(Stored data entries)

[Start of section]

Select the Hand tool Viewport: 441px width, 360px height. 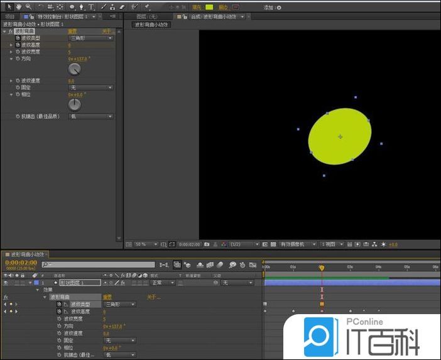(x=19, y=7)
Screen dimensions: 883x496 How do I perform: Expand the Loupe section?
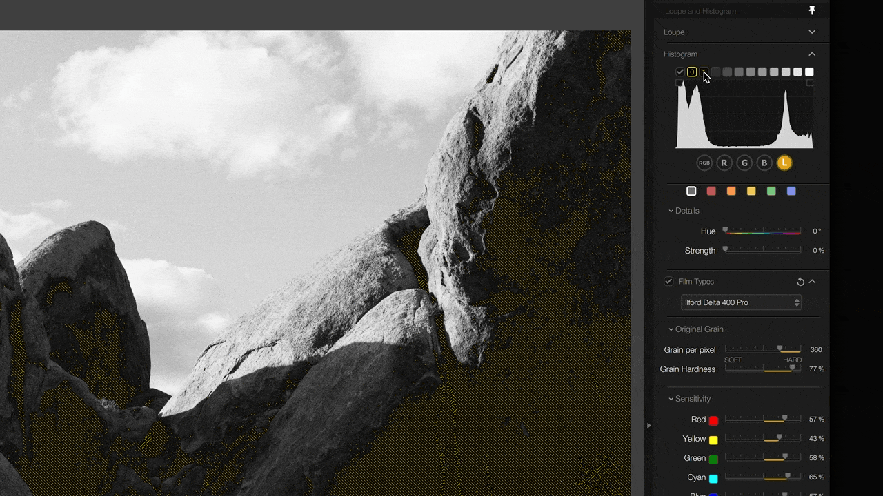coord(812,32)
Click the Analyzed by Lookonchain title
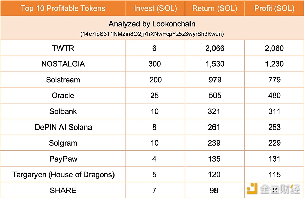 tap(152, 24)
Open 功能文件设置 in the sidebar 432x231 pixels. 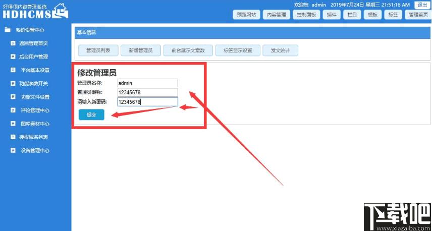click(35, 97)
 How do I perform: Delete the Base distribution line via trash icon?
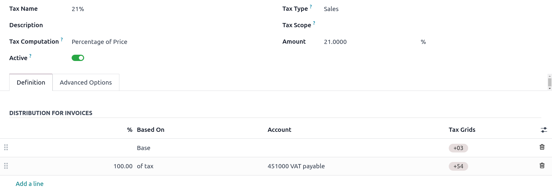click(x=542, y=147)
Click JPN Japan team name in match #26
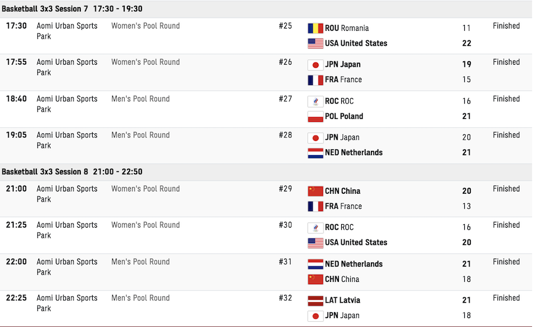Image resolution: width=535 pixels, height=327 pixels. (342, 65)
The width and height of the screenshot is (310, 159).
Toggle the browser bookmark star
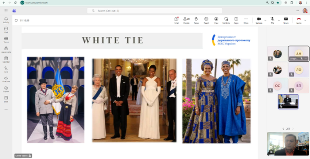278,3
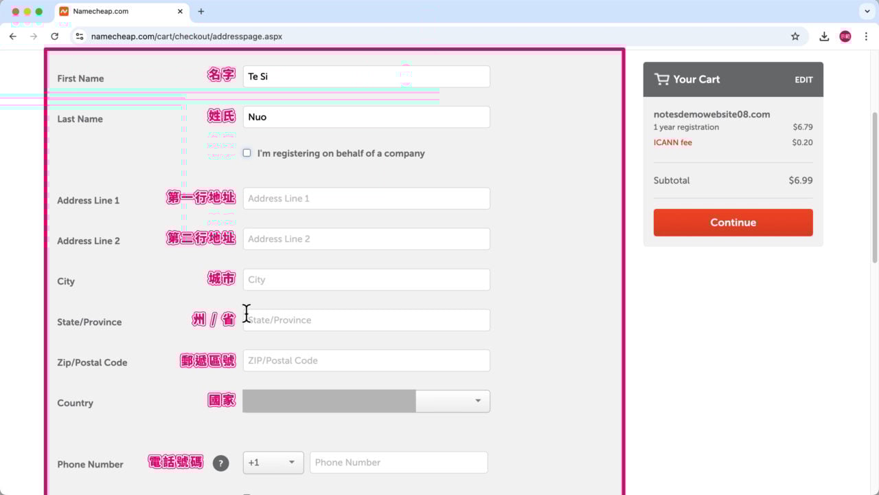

[End of section]

WORK INSTRUCTIONS
At the line containing "The width and", begin reproducing the entries word for word, and continue through their last line. Leave out the pictures.

SOLUTION FOR THIS EXERCISE
The width and height of the screenshot is (310, 159).
Toggle the browser bookmark star
278,3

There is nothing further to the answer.